## PROBLEM TO WORK ON
Print every line of the data below verbatim, without changing anything.

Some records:
-- START --

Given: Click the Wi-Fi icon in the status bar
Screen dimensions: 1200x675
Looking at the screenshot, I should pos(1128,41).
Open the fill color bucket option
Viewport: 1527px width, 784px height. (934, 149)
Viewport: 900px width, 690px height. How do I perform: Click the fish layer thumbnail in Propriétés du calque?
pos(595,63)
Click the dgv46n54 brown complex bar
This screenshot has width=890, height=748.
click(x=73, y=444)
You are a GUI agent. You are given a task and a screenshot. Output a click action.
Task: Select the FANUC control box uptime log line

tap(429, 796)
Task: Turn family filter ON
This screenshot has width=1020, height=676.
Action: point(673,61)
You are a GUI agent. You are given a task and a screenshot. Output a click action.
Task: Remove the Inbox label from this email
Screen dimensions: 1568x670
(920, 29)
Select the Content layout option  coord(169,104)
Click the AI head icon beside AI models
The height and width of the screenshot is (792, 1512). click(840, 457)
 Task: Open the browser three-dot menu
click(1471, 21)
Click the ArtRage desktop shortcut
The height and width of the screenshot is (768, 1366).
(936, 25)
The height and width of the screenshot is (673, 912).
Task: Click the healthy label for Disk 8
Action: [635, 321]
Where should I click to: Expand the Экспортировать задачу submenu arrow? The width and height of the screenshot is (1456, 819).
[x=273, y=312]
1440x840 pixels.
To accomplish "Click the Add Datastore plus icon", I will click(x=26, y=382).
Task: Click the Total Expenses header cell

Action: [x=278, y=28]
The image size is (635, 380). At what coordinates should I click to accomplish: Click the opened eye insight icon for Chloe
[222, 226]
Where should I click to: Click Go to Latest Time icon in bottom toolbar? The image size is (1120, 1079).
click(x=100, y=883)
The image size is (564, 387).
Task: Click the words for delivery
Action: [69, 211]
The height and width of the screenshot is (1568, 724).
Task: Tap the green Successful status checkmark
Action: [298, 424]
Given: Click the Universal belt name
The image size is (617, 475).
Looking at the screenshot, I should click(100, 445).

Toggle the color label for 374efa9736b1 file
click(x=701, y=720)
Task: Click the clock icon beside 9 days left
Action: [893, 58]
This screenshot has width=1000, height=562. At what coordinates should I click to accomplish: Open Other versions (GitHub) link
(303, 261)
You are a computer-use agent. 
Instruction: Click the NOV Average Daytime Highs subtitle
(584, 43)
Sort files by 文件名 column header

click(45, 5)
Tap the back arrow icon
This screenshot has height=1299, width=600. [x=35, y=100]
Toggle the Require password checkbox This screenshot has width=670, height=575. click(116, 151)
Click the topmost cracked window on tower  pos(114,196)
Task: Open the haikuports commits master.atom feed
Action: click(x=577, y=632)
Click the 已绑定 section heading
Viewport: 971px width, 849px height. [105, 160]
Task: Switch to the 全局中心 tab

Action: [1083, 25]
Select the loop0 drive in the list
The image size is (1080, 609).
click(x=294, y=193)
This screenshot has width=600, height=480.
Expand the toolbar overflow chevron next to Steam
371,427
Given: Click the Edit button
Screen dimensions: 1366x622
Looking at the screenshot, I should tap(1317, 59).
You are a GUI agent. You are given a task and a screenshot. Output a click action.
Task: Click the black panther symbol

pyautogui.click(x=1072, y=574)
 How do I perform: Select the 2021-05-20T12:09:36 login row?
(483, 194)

-- END --

## TASK RESULT
Given: Click the Wi-Fi icon in the status bar
Screen dimensions: 1200x675
Looking at the screenshot, I should pos(1128,41).
Open the fill color bucket option
Viewport: 1527px width, 784px height. (934, 149)
Viewport: 900px width, 690px height. How do I perform: Click the fish layer thumbnail in Propriétés du calque?
pos(595,63)
Click the dgv46n54 brown complex bar
This screenshot has width=890, height=748.
click(x=73, y=444)
You are a GUI agent. You are given a task and a screenshot. Output a click action.
Task: Select the FANUC control box uptime log line

tap(429, 796)
Task: Turn family filter ON
This screenshot has width=1020, height=676.
Action: point(673,61)
You are a GUI agent. You are given a task and a screenshot. Output a click action.
Task: Remove the Inbox label from this email
Screen dimensions: 1568x670
(920, 29)
Select the Content layout option  coord(169,104)
Click the AI head icon beside AI models
The height and width of the screenshot is (792, 1512). click(840, 457)
 Task: Open the browser three-dot menu
click(1471, 21)
Click the ArtRage desktop shortcut
The height and width of the screenshot is (768, 1366).
(936, 25)
The height and width of the screenshot is (673, 912).
Task: Click the healthy label for Disk 8
Action: [635, 321]
Where should I click to: Expand the Экспортировать задачу submenu arrow? The width and height of the screenshot is (1456, 819).
[x=273, y=312]
1440x840 pixels.
To accomplish "Click the Add Datastore plus icon", I will click(x=26, y=382).
Task: Click the Total Expenses header cell

Action: [x=278, y=28]
The image size is (635, 380). At what coordinates should I click to accomplish: Click the opened eye insight icon for Chloe
[222, 226]
Where should I click to: Click Go to Latest Time icon in bottom toolbar? The image size is (1120, 1079).
click(x=100, y=883)
The image size is (564, 387).
Task: Click the words for delivery
Action: [69, 211]
The height and width of the screenshot is (1568, 724).
Task: Tap the green Successful status checkmark
Action: [298, 424]
Given: Click the Universal belt name
The image size is (617, 475).
Looking at the screenshot, I should click(100, 445).

Toggle the color label for 374efa9736b1 file
click(x=701, y=720)
Task: Click the clock icon beside 9 days left
Action: [893, 58]
This screenshot has width=1000, height=562. At what coordinates should I click to accomplish: Open Other versions (GitHub) link
(303, 261)
You are a computer-use agent. 
Instruction: Click the NOV Average Daytime Highs subtitle
(584, 43)
Sort files by 文件名 column header

click(45, 5)
Tap the back arrow icon
This screenshot has height=1299, width=600. [x=35, y=100]
Toggle the Require password checkbox This screenshot has width=670, height=575. click(116, 151)
Click the topmost cracked window on tower  pos(114,196)
Task: Open the haikuports commits master.atom feed
Action: click(x=577, y=632)
Click the 已绑定 section heading
Viewport: 971px width, 849px height. [105, 160]
Task: Switch to the 全局中心 tab

Action: [1083, 25]
Select the loop0 drive in the list
The image size is (1080, 609).
click(x=294, y=193)
This screenshot has width=600, height=480.
Expand the toolbar overflow chevron next to Steam
371,427
Given: Click the Edit button
Screen dimensions: 1366x622
Looking at the screenshot, I should tap(1317, 59).
You are a GUI agent. You are given a task and a screenshot. Output a click action.
Task: Click the black panther symbol

pyautogui.click(x=1072, y=574)
 How do I perform: Select the 2021-05-20T12:09:36 login row?
(483, 194)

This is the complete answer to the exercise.